The part below that opens with the line containing "Enlarge the photo" and closes with the line containing "Task: Click the 手机号码 field label" should be copied exactly, minus any pictures.

● Excerpted data:
■ ■ ■ ■ ■

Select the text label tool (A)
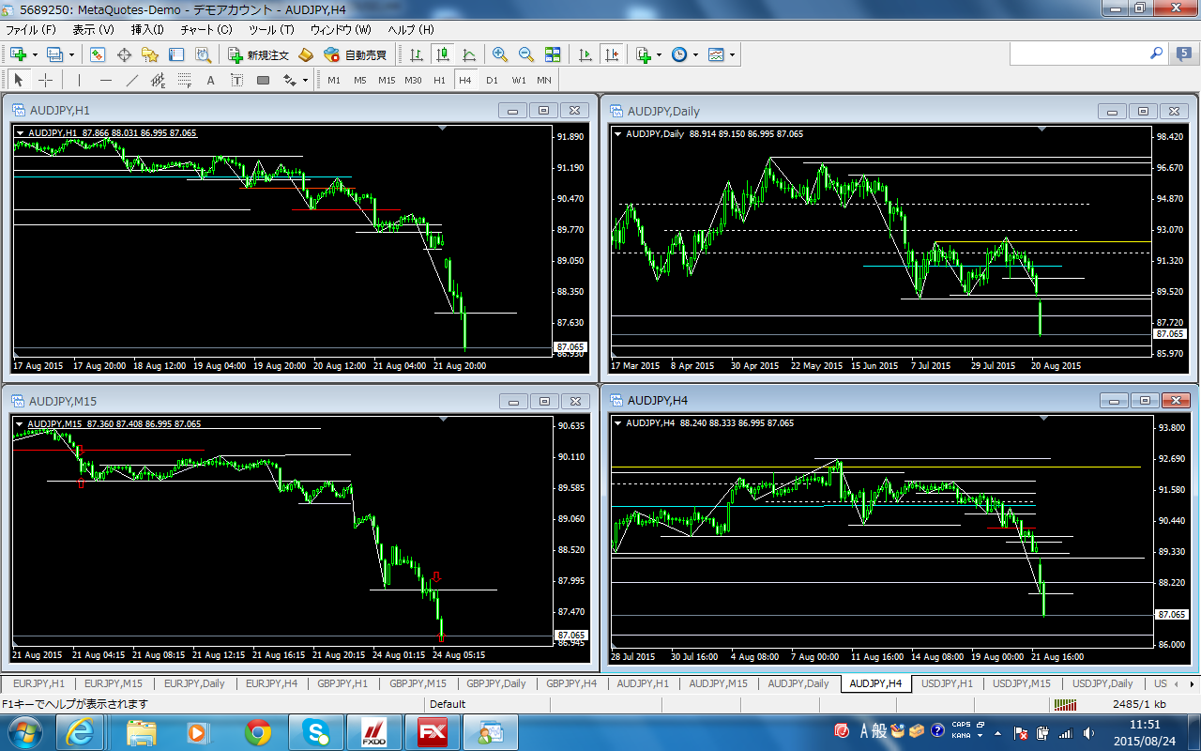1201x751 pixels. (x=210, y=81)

■ ■ ■ ■ ■

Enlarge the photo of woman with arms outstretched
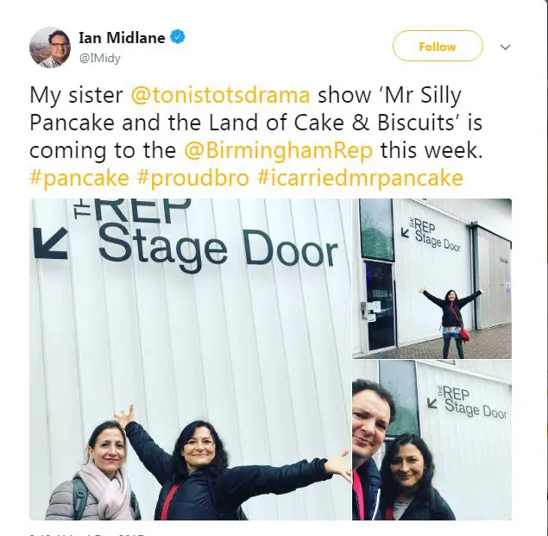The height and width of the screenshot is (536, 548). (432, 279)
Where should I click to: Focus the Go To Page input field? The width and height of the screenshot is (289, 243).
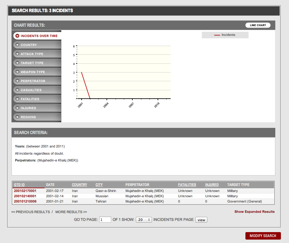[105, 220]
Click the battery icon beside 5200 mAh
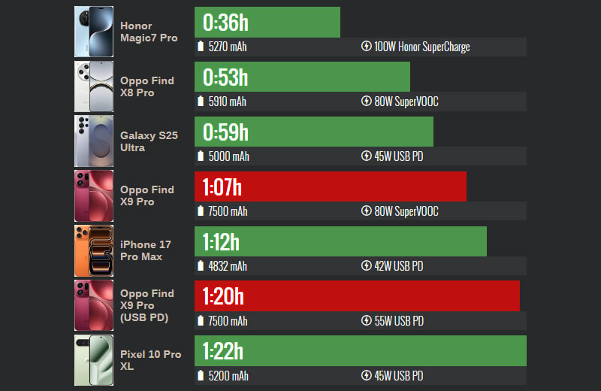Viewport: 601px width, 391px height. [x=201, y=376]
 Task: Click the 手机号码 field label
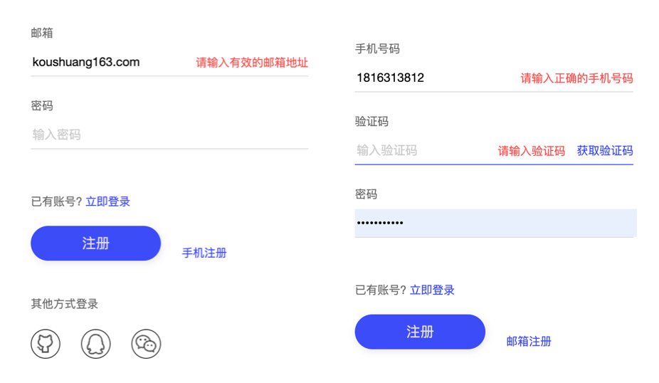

■ ■ ■ ■ ■

● Answer for this exercise:
Enlarge the photo of woman with arms outstretched
The height and width of the screenshot is (536, 548). (432, 279)
Where should I click to: Focus the Go To Page input field? The width and height of the screenshot is (289, 243).
[105, 220]
Click the battery icon beside 5200 mAh
Viewport: 601px width, 391px height. [x=201, y=376]
 Task: Click the 手机号码 field label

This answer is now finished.